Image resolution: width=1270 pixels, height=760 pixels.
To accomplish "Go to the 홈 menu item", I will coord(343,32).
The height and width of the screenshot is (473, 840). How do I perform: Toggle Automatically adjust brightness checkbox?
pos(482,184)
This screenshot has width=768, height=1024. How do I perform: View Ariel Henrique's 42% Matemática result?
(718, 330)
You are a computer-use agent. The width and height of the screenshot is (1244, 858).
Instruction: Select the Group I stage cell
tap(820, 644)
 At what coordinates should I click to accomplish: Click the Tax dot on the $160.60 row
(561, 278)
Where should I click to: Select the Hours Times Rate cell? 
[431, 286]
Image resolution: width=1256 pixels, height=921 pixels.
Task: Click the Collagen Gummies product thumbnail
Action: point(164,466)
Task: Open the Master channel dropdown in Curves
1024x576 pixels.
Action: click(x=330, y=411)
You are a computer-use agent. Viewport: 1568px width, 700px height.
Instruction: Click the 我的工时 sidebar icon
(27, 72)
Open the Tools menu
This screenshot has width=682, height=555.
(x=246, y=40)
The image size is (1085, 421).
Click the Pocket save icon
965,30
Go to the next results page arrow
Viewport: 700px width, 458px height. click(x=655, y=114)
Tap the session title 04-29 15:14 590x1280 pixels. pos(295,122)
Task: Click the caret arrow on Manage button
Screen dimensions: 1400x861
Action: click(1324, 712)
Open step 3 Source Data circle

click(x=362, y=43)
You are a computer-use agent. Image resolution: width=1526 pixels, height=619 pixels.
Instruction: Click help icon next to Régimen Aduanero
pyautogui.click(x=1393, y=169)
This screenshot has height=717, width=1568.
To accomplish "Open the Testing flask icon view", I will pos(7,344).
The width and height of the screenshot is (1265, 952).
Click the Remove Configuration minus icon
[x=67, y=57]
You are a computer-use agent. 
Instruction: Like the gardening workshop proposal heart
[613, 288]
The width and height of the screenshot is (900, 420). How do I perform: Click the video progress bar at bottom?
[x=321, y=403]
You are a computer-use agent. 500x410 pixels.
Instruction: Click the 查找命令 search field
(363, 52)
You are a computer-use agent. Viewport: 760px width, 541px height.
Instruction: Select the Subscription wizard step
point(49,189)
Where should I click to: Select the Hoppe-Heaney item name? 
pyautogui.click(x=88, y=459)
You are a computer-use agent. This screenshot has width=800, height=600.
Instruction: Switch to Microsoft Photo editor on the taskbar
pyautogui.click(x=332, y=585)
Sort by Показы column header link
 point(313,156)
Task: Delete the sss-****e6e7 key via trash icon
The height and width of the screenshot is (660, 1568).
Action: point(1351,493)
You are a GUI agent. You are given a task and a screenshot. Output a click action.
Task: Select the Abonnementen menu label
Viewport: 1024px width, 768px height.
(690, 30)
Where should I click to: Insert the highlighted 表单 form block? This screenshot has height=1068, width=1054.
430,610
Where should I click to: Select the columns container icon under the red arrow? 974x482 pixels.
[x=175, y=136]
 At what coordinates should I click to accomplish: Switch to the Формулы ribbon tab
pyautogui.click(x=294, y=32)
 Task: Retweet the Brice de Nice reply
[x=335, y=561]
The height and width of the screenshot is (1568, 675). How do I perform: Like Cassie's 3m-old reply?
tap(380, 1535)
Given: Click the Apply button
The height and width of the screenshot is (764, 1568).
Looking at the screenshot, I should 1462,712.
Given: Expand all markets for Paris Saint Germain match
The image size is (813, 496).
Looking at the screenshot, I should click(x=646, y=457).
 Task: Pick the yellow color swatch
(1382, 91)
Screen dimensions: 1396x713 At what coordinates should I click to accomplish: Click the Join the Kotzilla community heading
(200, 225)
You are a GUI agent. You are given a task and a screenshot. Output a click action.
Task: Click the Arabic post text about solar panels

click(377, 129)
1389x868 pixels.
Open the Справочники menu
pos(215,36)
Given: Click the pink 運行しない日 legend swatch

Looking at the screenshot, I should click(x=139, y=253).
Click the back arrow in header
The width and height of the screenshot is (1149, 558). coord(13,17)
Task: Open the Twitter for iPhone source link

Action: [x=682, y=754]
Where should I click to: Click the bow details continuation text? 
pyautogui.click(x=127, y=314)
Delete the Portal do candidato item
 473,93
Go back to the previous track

→ TRY IT: Would you copy every line of the entries in which "will" appears?

→ SOLUTION FOR THIS PROBLEM:
To accomplish "Go to the 홈 menu item", I will coord(343,32).
To accomplish "Open the Testing flask icon view", I will pos(7,344).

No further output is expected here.